People shouldn’t be alarmed that anything is wrong with the water supply.

—Rich Nota, Department of Public Works director

While the revocation of the laboratory’s certification was related to problems with reporting to public water suppliers, MassDEP has also stated that homeowners and others who had drinking water, including well water, tested in 2008 by the laboratory should have it retested by a MassDEP-certified laboratory. A list of MassDEP-certified laboratories is available at www.public.dep.state.ma.us/Labcert/Labcert.aspx.

Nota said that the town water supply, which serves about 62 households and an array of institutions—including the schools, library, churches, and town government buildings—is tested regularly. The town had used Thorstensen Laboratory for water testing for many years until last November when the DPW discovered that it was closed.

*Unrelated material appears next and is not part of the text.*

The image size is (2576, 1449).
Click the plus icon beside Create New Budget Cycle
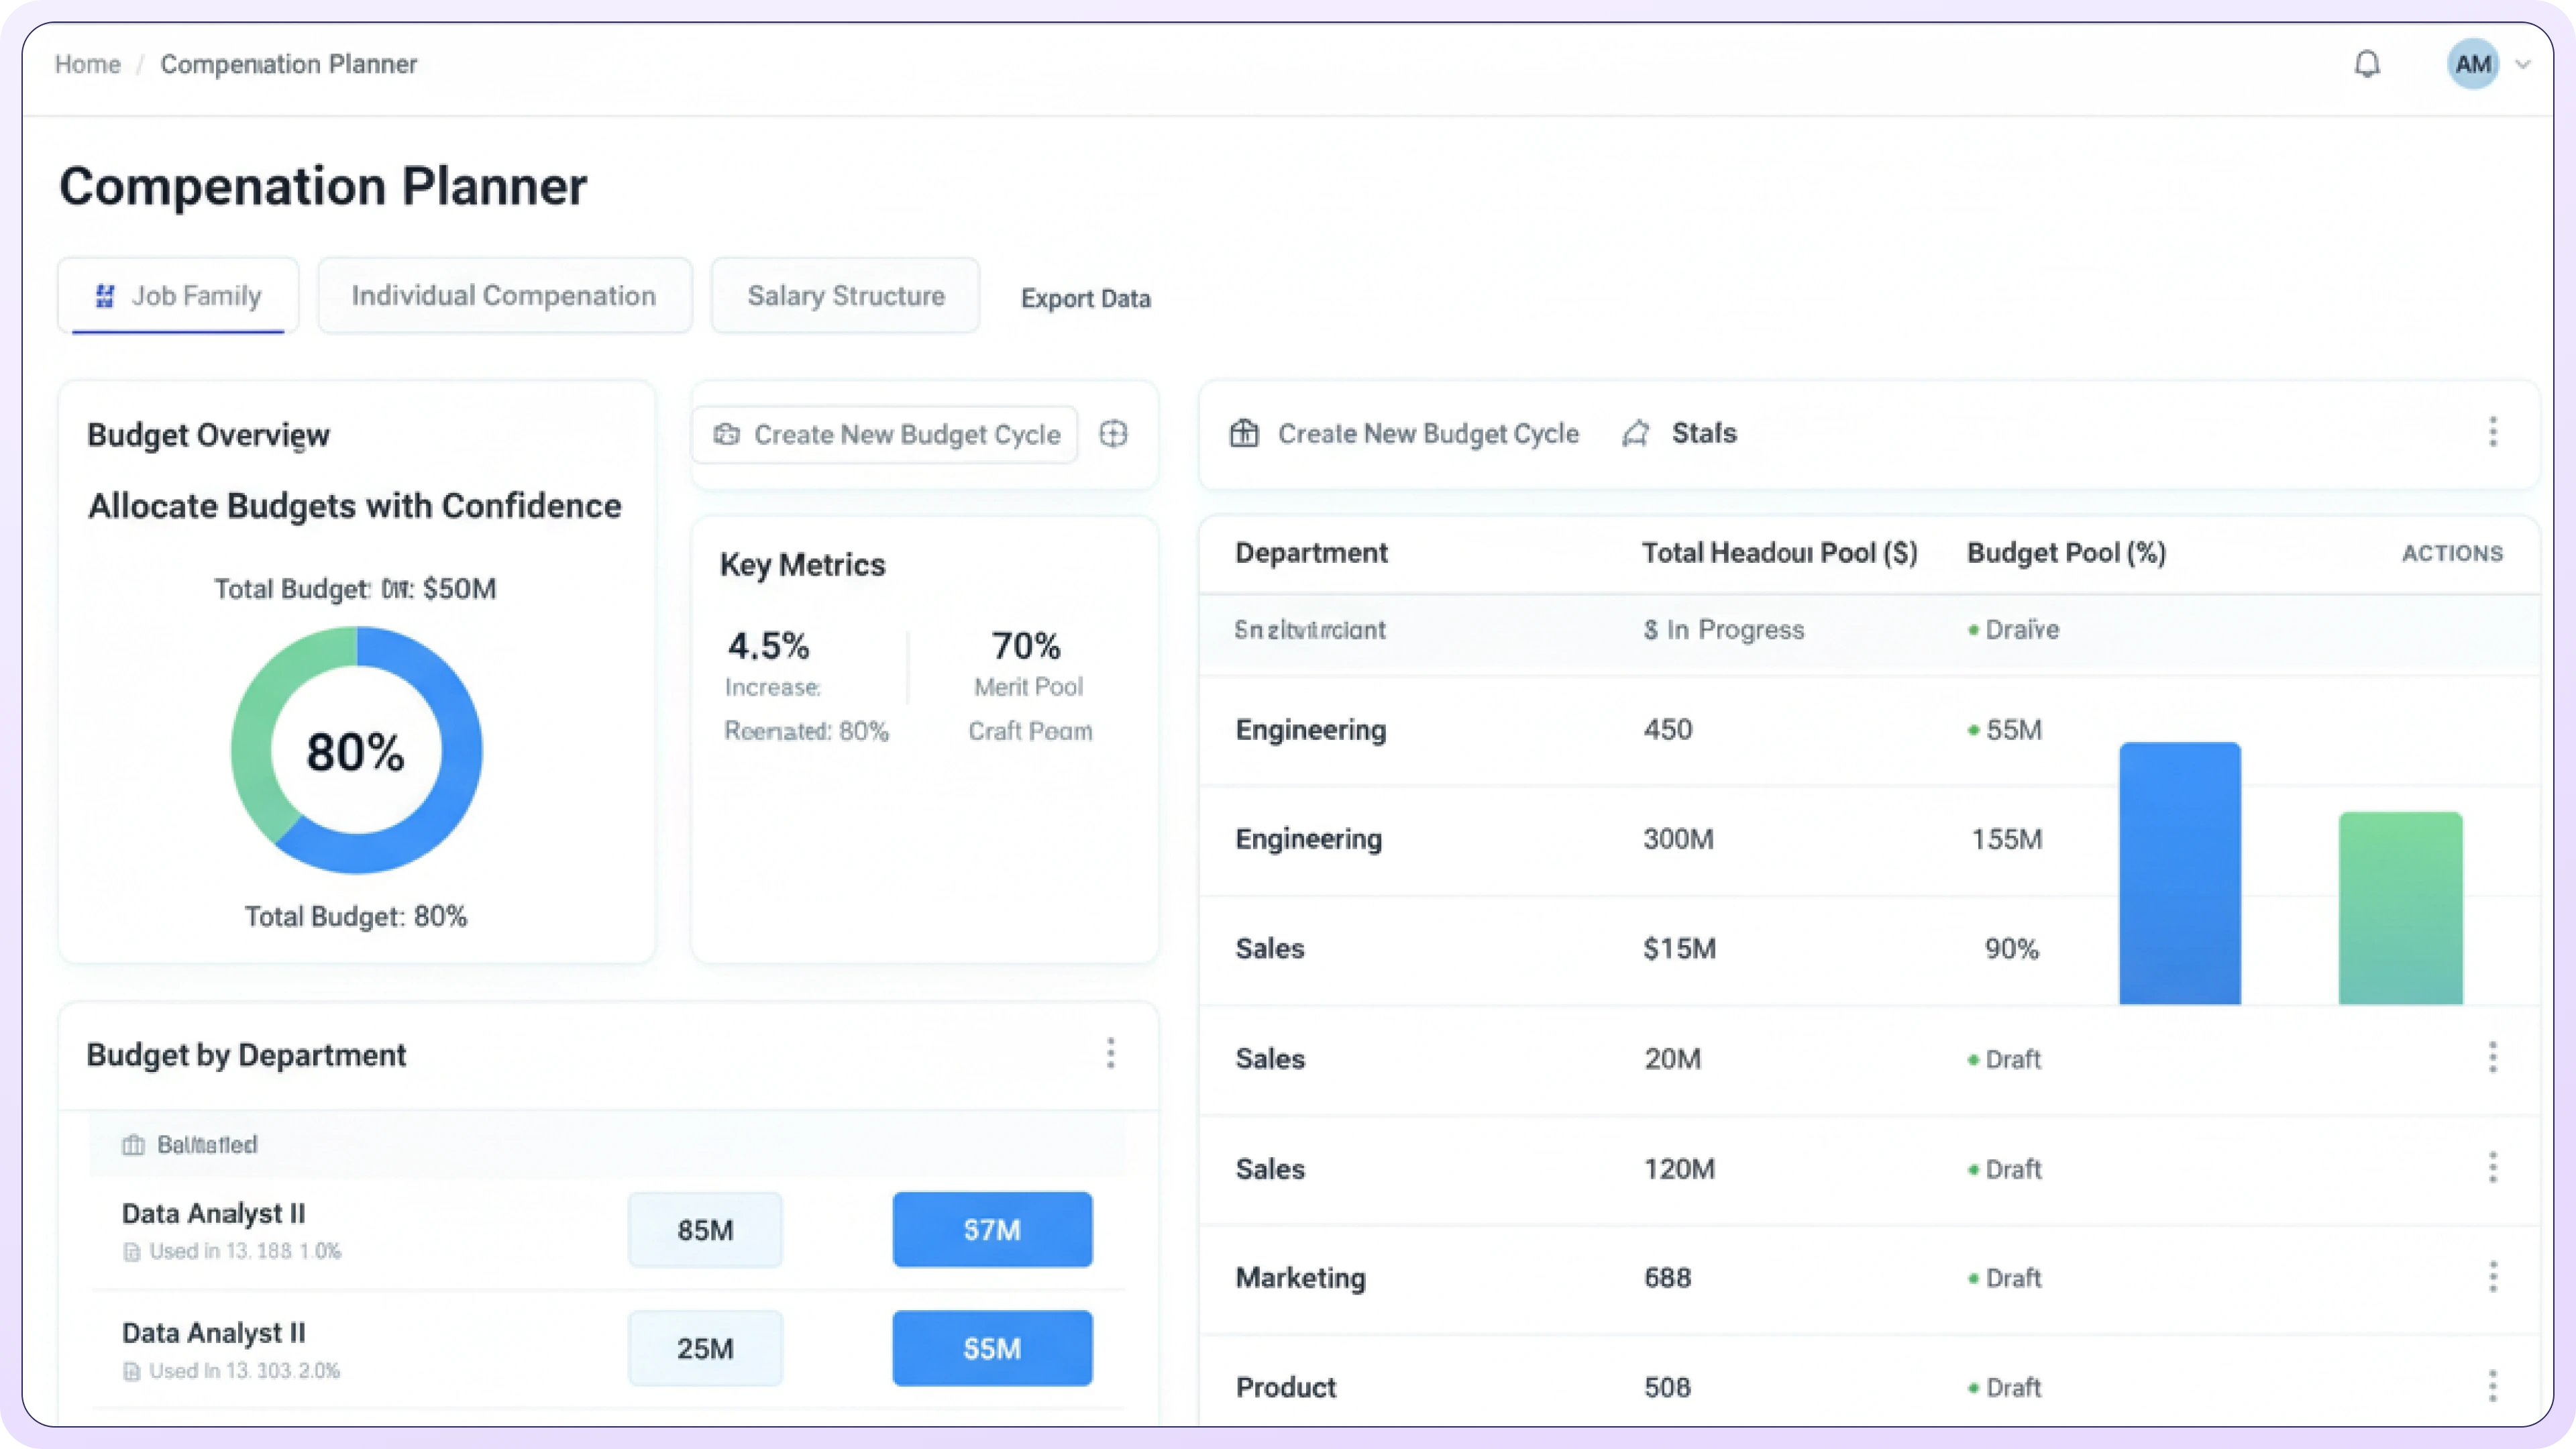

According to a press release from the attorney general’s office, Michael Carlson, 56, of Westford, was charged with 50 counts of making false reports to MassDEP as well as two counts of larceny under $250 and two counts of larceny over $250. The press release states, “The charges of larceny against Carlson stem from the allegations that the defendant collected thousands of dollars from municipalities for water tests that had either not been conducted or had been conducted at a laboratory not certified to conduct the water tests.”

The firm had been decertified by MassDEP in August 2007, in March 2008, and in January of this year for “deficiencies observed during routine on-site inspections.” A spokesperson for MassDEP, Ed Coletta, told the Press that the decertifications were for certain tests, and that the lab was permitted to conduct other tests.

Although Carlson informed MassDEP that he would subcontract to other certified labs tests that Thorstensen Laboratory was no longer allowed to conduct, the attorney general’s office alleges that the company was not, in fact, subcontracting the tests. According to the attorney general’s office, the laboratory “instead was manipulating the lab results to make them appear as if they had been conducted by certified laboratories, when the water samples had either not been tested at all or had been tested at Thorstensen.” Coletta explained that the test results themselves were not manipulated, but that the firm allegedly doctored the test reports by using the identification numbers of the certified labs that were supposed to be doing the testing.

Nota said there are close to 200 tests done on Harvard’s water supply every year, and pointed out that a firm can be decertified for some tests but not for others. He explained that “decertification can mean many things,” such as having unqualified people conducting the tests or using procedures or equipment that has not been properly qualified. He said that Thorstensen Laboratory had informed the town it would be subcontracting the tests to another certified lab, and added he had no reason to believe the tests had not been done.

When the DPW discovered in November that the laboratory was closed, Nota had no idea why. “We immediately changed vendors,” he said. He later discovered, through his own inquiries to MassDEP, that the company had been decertified. When asked by the Press why MassDEP didn’t notify Harvard officials about the decertification, Coletta said MassDEP had “no way of knowing who was involved” without obtaining specific lists from Thorstensen Laboratory. Nota said that results from the new water-testing lab, Nashoba Analytical of Littleton, confirmed test results the town had previously received from Thorstensen Laboratory. “We had no reason not to believe the results of the [Thorstensen] tests,” he said.

Earlier this year the attorney general’s office asked Nota for copies of test results provided to his department by Thorstensen Laboratory, but Nota said there has been no subsequent contact from the attorney general’s office about those results.

Nota said that his department has seen nothing to indicate any threat to town water. “People shouldn’t be alarmed that anything is wrong with the water supply,” he said.

A Middlesex County grand jury handed down the indictments against Carlson June 9. He is scheduled to be arraigned in Superior Court at a later date.